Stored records

****************************************

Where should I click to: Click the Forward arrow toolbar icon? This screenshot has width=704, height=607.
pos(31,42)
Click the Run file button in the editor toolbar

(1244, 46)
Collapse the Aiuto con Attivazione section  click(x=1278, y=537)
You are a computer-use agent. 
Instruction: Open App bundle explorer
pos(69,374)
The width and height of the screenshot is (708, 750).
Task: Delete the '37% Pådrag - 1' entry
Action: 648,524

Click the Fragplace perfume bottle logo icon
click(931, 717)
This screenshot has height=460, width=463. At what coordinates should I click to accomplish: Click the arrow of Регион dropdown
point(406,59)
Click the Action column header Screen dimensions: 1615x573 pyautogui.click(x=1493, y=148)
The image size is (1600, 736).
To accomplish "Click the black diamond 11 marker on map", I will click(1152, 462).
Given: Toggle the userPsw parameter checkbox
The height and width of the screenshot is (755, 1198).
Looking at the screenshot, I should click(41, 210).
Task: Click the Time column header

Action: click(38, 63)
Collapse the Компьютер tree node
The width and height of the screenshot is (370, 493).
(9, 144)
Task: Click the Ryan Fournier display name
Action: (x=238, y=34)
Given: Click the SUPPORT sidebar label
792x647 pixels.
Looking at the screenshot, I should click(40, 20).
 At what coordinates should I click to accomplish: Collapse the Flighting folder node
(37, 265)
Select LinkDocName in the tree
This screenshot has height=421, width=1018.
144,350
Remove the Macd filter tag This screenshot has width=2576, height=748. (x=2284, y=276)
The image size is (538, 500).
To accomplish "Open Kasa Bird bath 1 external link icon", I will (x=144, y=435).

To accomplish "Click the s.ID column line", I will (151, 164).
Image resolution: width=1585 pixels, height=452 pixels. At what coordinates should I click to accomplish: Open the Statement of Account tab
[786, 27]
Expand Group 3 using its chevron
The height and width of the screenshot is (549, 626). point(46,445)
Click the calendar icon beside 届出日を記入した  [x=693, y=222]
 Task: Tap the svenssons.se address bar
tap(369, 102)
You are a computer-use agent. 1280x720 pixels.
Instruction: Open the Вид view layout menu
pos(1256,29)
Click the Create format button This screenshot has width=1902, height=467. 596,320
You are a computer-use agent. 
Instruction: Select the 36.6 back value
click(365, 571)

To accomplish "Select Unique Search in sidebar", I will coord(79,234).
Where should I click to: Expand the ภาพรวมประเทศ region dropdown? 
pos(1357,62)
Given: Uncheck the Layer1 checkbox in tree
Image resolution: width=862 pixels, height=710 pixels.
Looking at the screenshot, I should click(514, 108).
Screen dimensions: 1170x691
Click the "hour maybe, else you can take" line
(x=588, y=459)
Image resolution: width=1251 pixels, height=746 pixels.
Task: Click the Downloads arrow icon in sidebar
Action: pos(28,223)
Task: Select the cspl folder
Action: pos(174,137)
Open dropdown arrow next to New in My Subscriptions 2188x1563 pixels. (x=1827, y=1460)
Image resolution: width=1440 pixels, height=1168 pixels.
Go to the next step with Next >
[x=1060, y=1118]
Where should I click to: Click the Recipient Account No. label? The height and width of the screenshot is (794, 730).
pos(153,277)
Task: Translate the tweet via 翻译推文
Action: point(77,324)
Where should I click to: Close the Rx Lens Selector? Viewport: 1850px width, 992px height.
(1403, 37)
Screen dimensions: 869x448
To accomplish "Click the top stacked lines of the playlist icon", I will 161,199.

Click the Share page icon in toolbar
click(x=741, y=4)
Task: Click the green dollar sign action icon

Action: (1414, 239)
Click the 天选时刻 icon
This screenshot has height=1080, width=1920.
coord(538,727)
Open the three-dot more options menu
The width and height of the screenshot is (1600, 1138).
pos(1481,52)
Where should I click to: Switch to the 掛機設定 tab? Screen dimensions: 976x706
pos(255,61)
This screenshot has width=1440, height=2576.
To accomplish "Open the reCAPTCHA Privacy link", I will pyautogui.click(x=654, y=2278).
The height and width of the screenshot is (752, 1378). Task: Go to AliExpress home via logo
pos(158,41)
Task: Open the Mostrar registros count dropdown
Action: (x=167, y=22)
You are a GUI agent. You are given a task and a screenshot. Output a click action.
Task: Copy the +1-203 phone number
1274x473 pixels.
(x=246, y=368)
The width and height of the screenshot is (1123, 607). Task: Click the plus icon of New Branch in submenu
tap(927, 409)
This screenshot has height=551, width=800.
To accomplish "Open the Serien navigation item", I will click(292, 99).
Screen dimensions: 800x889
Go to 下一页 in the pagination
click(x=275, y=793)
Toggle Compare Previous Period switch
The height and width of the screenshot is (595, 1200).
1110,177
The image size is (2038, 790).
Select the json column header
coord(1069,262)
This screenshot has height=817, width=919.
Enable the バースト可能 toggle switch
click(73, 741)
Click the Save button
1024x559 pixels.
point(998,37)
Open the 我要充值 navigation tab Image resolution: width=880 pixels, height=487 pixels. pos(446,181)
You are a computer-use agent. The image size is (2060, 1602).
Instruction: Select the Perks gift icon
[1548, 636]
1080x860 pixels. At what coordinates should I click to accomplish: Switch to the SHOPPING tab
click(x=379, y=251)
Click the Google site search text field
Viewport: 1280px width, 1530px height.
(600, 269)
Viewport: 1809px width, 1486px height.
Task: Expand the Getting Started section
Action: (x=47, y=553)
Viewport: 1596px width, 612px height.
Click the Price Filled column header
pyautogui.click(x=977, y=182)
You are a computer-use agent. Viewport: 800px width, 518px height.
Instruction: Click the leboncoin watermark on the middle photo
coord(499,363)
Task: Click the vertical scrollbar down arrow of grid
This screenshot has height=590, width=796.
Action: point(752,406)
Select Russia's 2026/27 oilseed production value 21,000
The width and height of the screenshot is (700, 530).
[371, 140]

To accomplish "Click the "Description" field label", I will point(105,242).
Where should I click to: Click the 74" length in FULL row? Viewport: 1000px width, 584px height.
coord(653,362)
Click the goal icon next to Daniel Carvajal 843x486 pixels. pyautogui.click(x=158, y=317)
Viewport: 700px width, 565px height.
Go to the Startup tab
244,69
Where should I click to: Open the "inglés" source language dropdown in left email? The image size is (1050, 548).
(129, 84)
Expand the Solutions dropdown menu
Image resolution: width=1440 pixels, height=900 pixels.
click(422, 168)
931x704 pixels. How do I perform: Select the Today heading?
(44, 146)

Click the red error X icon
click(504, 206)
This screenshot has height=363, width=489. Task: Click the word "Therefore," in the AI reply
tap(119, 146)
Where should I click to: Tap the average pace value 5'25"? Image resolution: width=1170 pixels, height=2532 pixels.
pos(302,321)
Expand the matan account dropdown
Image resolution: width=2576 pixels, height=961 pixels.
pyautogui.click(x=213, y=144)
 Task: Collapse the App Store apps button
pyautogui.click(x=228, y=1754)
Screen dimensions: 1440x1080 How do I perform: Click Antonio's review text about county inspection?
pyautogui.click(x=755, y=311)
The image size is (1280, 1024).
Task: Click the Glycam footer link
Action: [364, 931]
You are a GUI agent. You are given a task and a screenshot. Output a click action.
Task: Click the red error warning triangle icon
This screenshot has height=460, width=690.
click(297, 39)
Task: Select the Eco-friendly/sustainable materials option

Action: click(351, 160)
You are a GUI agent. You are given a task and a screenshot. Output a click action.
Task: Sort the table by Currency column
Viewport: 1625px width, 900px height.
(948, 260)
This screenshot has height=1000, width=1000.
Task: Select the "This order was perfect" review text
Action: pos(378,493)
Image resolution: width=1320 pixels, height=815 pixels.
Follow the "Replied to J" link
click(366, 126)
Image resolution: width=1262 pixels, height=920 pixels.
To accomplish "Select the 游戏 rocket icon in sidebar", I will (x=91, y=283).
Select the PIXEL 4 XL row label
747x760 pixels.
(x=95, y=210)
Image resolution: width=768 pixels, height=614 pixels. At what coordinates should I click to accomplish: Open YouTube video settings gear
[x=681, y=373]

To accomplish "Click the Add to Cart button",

****************************************

Apply a filter for "checkbox" to the data above, then copy each line that matches.

Given: Toggle the userPsw parameter checkbox
Given: Uncheck the Layer1 checkbox in tree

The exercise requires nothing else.